Strikingly, the affected parameters in the present study showed even smaller magnitudes of change than either R403Q (12) or R453C human β-cardiac sS1 (10), and the direction of change was, for the most part, opposite to our hypothesis that HCM mutations cause gain of function. It should be emphasized that the three mutations in the present study have been associated with a severe clinical phenotype for many years (26–28), similar to R403Q and R453C. It can be argued that the hypocontractile changes we describe here could lead to left ventricular pressure and/or volume overload due to mild left ventricular systolic dysfunction, leading to compensatory hypertrophy (44, 45). It is also important to point out from this study that the effects of the mutations were variable between different locations and amino acid changes, even within the same domain of the molecule. Hence, it is possible that the mutations selected for this study do not result in hypercontractile changes at the sarcomere level, and there are alternative mechanisms involved in pathogenesis.
Yet, there is one pivotal parameter that has been largely neglected in studies of HCM mutations: the number of functionally accessible heads (Na) for interaction with actin. We have recently proposed that many, if not most, of the known myosin-based HCM mutations cause an increase in Na, which results in an increase in Fensemble, and therefore in hypercontractility seen clinically (46, 47). For reasons described below, we hypothesize that the three converter mutations studied here fall into this category.
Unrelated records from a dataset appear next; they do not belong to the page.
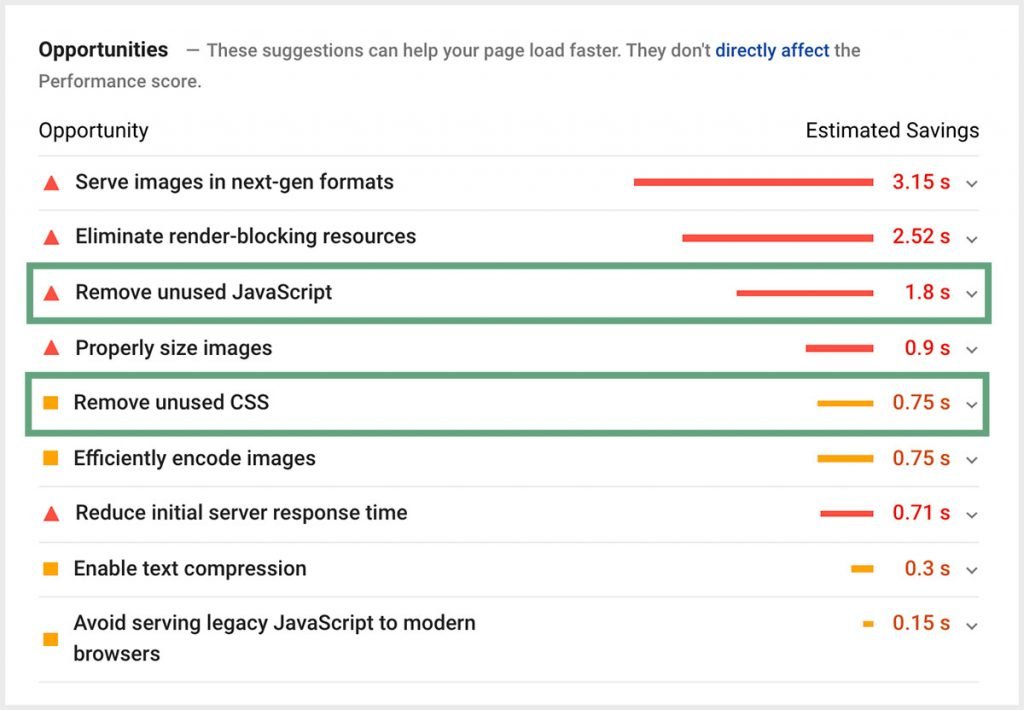Select the red triangle next to Remove unused JavaScript
This screenshot has height=710, width=1024.
(x=50, y=292)
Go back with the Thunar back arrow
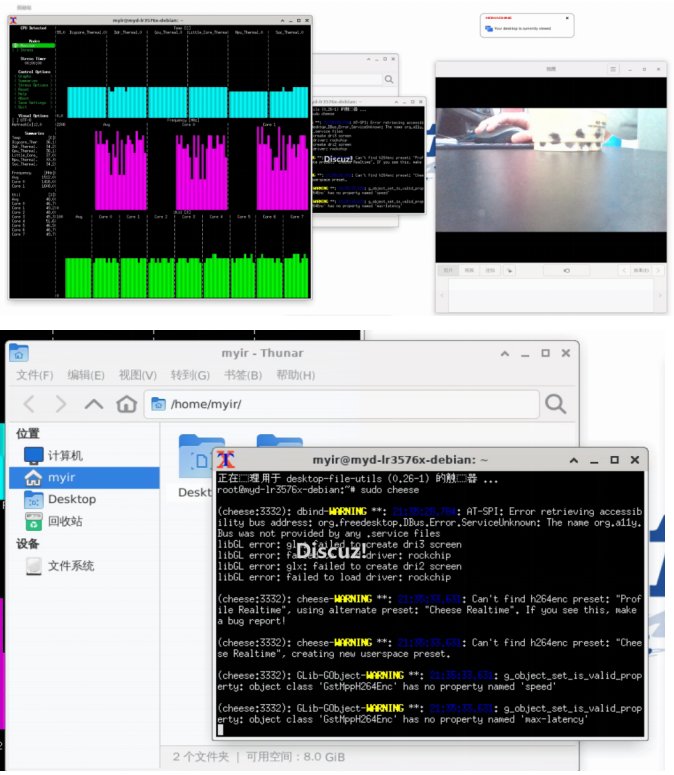Image resolution: width=674 pixels, height=775 pixels. (x=29, y=404)
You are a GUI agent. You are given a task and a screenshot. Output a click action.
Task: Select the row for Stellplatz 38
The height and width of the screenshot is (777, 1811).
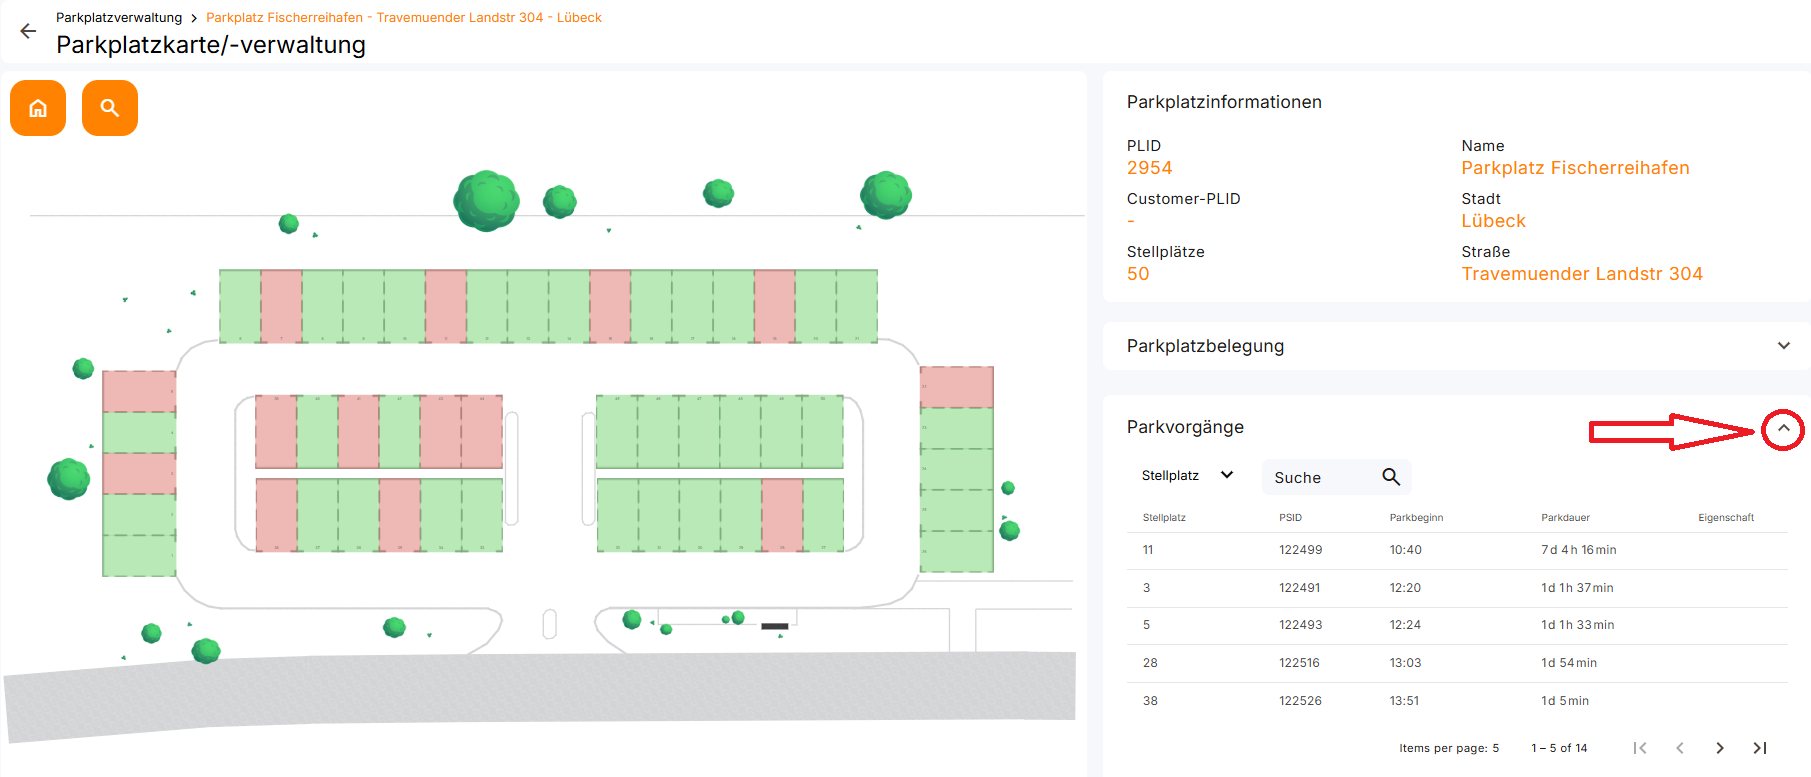coord(1150,701)
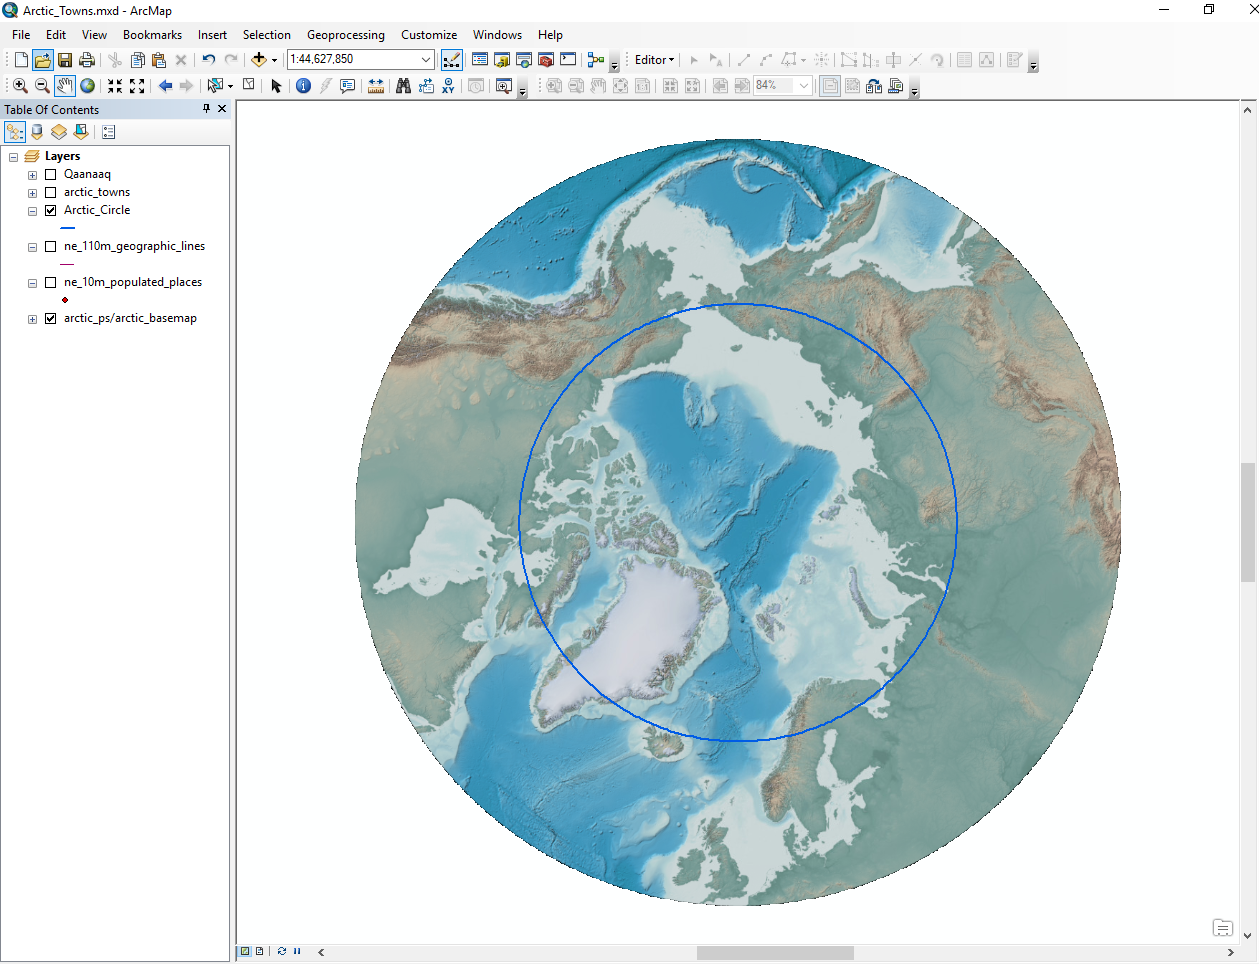
Task: Click the horizontal scrollbar thumb below map
Action: click(x=775, y=952)
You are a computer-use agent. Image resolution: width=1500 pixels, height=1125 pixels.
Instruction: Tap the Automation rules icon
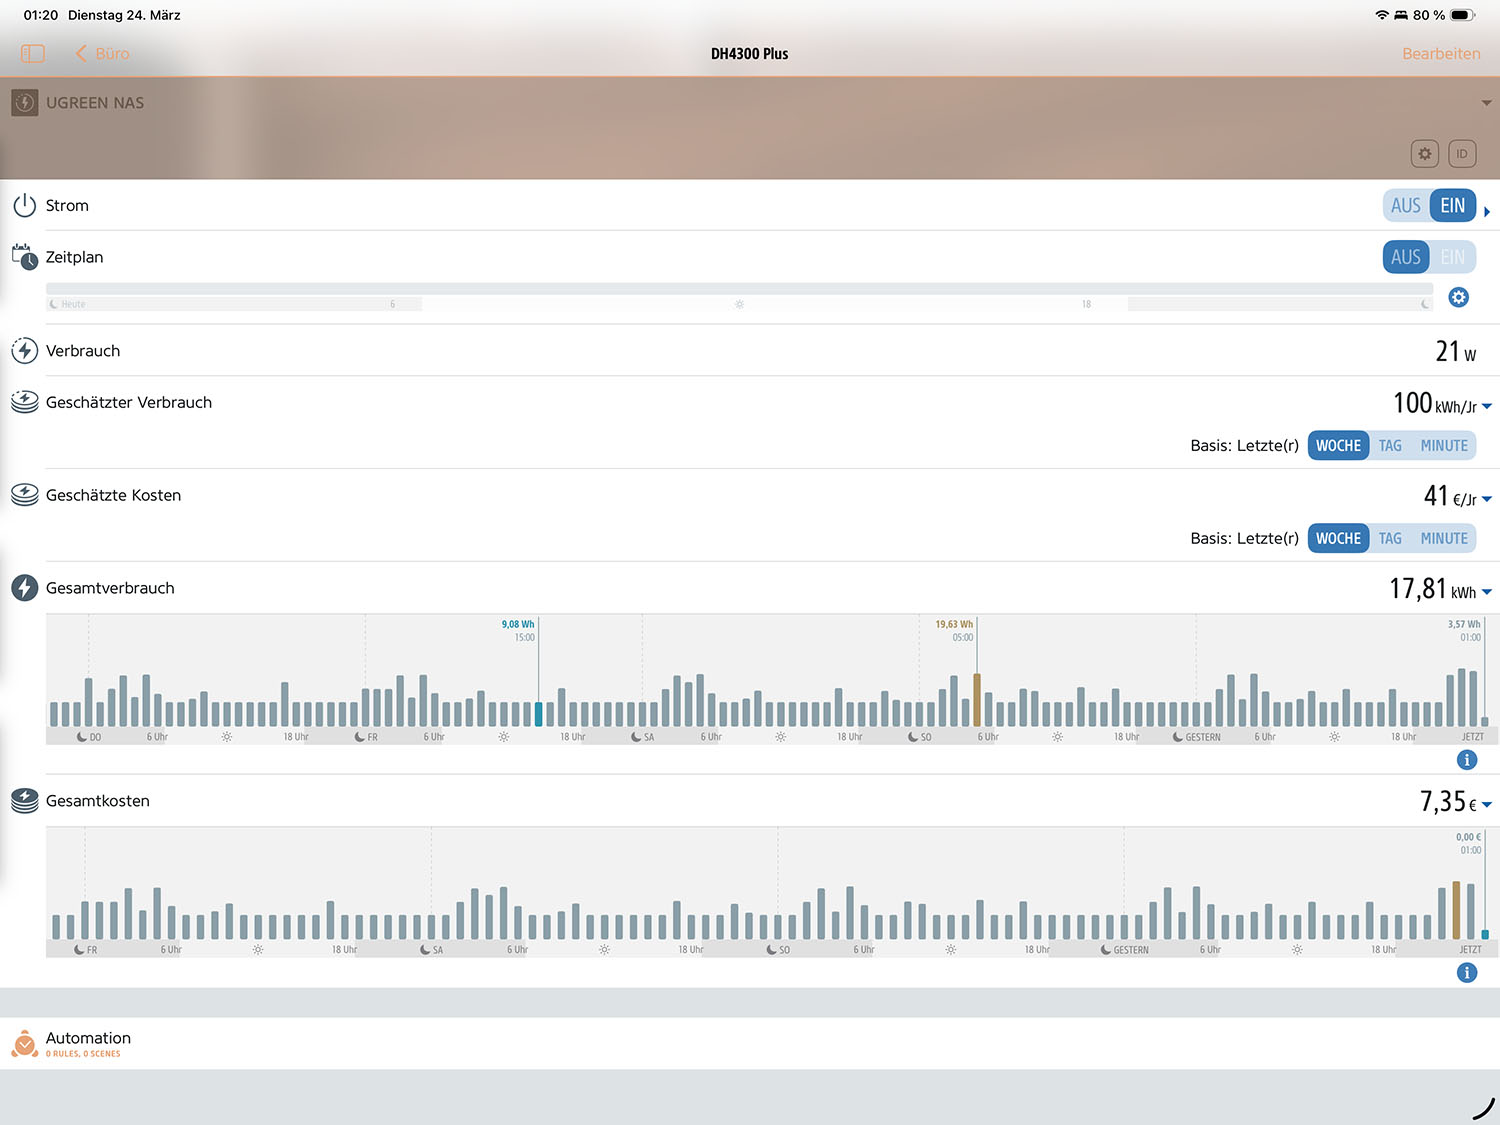(x=25, y=1044)
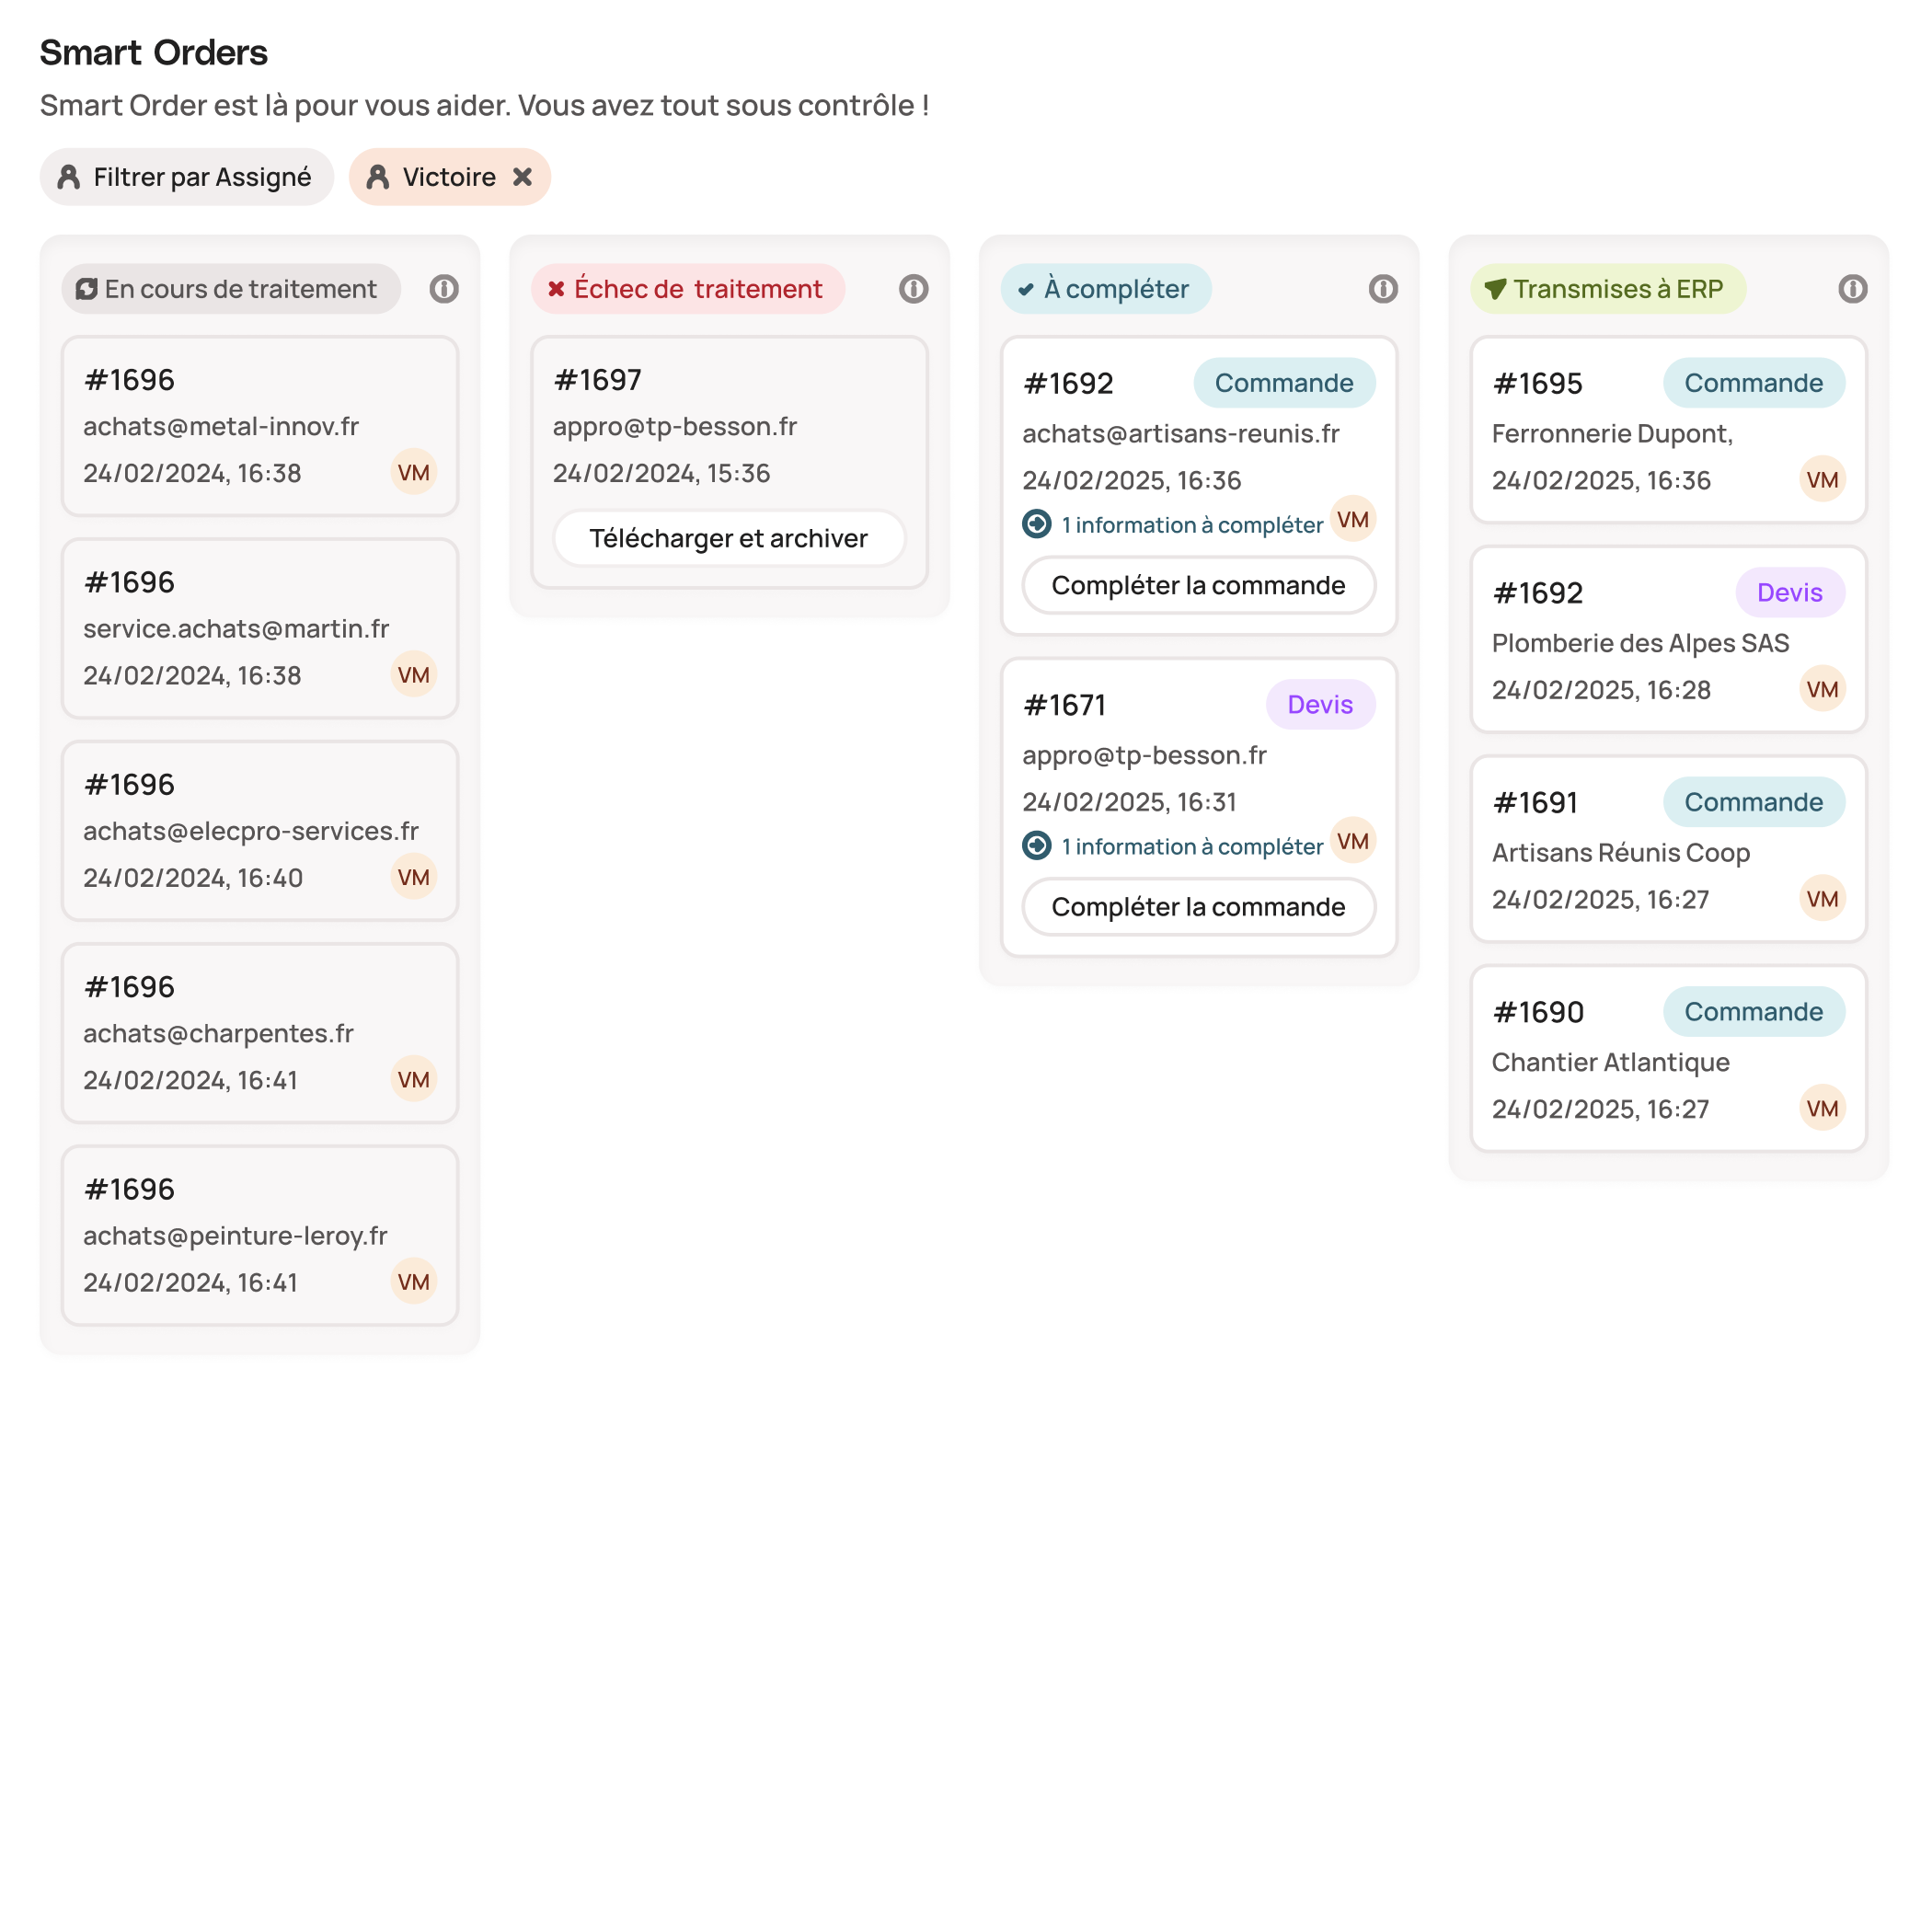This screenshot has height=1932, width=1932.
Task: Click Compléter la commande on order #1671
Action: click(x=1198, y=908)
There are many studies that demonstrate that striated muscle myosins exist both in an open state, with each head [subfragment 1 of myosin (S1)] available for interaction with actin, and in a closed state, where the heads are folded back onto their own coiled-coiled tail [subfragment 2 of myosin (S2)] (Fig. 5A) (48–53). The first folded structure of this type dates back to 2001 when Wendt et al. (54) showed for smooth muscle myosin that the “blocked head” (so-called because its actin-binding face is not accessible for binding to actin) (Fig. 5B, dark gray head) interacts with the converter domain of the “free head” (Fig. 5B, light gray head with white converter). Subsequently, the same folded structure has been seen in a variety of other myosins, including skeletal (48) and cardiac (55) myosins, and Fig. 5 shows the tarantula skeletal myosin structure of Alamo et al. (49), which we homology-modeled to the human β-cardiac myosin form using the Winkelmann structure (56), as described in Materials and Methods.
What is striking is what one observes when rotating the molecule in Fig. 5B 90° to the left about its vertical axis and removing the blocked head so that, one is looking at the binding interface of the converter (Fig. 5, C and D). R719 and R723 are on the surface of the binding interface, and G741 is slightly below the surface where a change to an arginine is likely to be generally disruptive to the surface architecture and weaken the shown S1-S1 interaction. The binding interface of the blocked head is generally negatively charged (47), such that R719 and R723 seem certainly important for the shown S1-S1 interaction.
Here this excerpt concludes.